19      It submits that the questions relate to administrative proceedings in which the person commissioning works is ordered to suspend payments and pay a security, whereas the referring court is hearing only a civil action concerning the price of the works still due following the payment of the security. In the civil proceedings the referring court must confine itself to taking account of the releasing effect on the person commissioning the works of the payment of the security ordered, without being able to amend or annul the decision imposing that security. Such a decision can be contested only in separate administrative proceedings.

20      It must be recalled that, in the context of the cooperation between the Court and the national courts provided for in Article 267 TFEU, it is solely for the national court, before which the dispute has been brought and which must assume responsibility for the subsequent judicial decision, to determine in the light of the particular circumstances of the case both the need for a preliminary ruling in order to enable it to deliver judgment and the relevance of the questions which it submits to the Court. Consequently, where the questions submitted concern the interpretation of EU law, the Court is, in principle, bound to give a ruling (judgment of 5 June 2018, Wirtschaftsakademie Schleswig-Holstein, C‑210/16, EU:C:2018:388, paragraph 47 and the case-law cited).

21      It follows that questions on the interpretation of EU law referred by a national court in the factual and legislative context which that court is responsible for defining, the accuracy of which is not a matter for the Court to determine, enjoy a presumption of relevance. The Court may refuse to rule on a question referred by a national court only where it is quite obvious that the interpretation of EU law that is sought bears no relation to the actual facts of the main action or its object, where the problem is hypothetical, or where the Court does not have before it the factual or legal material necessary to give a useful answer to the questions submitted to it (judgment of 6 September 2016, Petruhhin, C‑182/15, EU:C:2016:630, paragraph 20 and the case-law cited).

22      In the present case, it is apparent from the order for reference that the dispute in the main proceedings is closely linked to the effects of the measures that are the subject of the questions referred, in that the answer to the question of the compatibility of those measures with EU law could influence the outcome of the dispute. The referring court explains that Mr Vavti based his refusal — which gave rise to the dispute — to pay Čepelnik the sum of EUR 5 000 corresponding to the price still owed for the works on the fact that under Paragraph 7m(5) of the AVRAG the payment of the security of EUR 5 200 which had been required of him under Paragraph 7m(3) of the AVRAG had had the effect of releasing him from his debt towards Čepelnik.

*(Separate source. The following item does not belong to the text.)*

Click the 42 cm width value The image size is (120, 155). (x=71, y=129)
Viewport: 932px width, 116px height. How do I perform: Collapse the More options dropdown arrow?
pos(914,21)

23      In those circumstances, it cannot be considered that the interpretation of EU law sought bears no relation to the actual facts of the main action or its object.

24      Furthermore, as the Austrian Government’s argument concerning the inadmissibility of the reference for a preliminary ruling is based in part on the fact that national law does not allow the referring court, in the main proceedings, to make a decision relating to the fines imposed on Čepelnik, it must be recalled that, since in proceedings of the kind provided for in Article 267 TFEU the interpretation of national law falls exclusively to the referring court (judgment of 16 June 2015, Gauweiler and Others, C‑62/14, EU:C:2015:400, paragraph 28), that argument cannot suffice to rebut the presumption of relevance referred to in paragraph 21 above.

25      It follows from the above that the request for a preliminary ruling is admissible.

 Substance

26      By its questions, which should be considered together, the referring court essentially asks whether Article 56 TFEU and Directive 2014/67 must be interpreted as precluding legislation of a Member State, such as that at issue in the main proceedings, under which the competent authorities can order a commissioning party established in that Member State to suspend payments to his contractor established in another Member State, or even to pay a security in an amount equivalent to the price still owed for the works in order to guarantee payment of the fine which might be imposed on that contractor in the event of a proven infringement of the labour law of the first Member State.

 Preliminary observations

27      It should be noted at the outset that, as the Advocate General observes in point 41 of his Opinion, it may be deduced from the observations submitted to the Court that Directive 2014/67, the period for the transposition of which expired on 18 June 2016 in accordance with Article 23 of the directive, was transposed into Austrian law by legislation enacted in June 2016 which entered into force on 1 January 2017. Since the facts at issue in the main proceedings took place in March 2016, Directive 2014/67 is not applicable to them, and the questions referred need not be answered in so far as they refer to that directive (see, by analogy, judgment of 3 December 2014, De Clercq and Others, C‑315/13, EU:C:2014:2408, paragraphs 49 to 51).

28      In addition, several interested parties who have submitted observations to the Court submit that the Court should also base its answer to the questions referred on Directive 2006/123.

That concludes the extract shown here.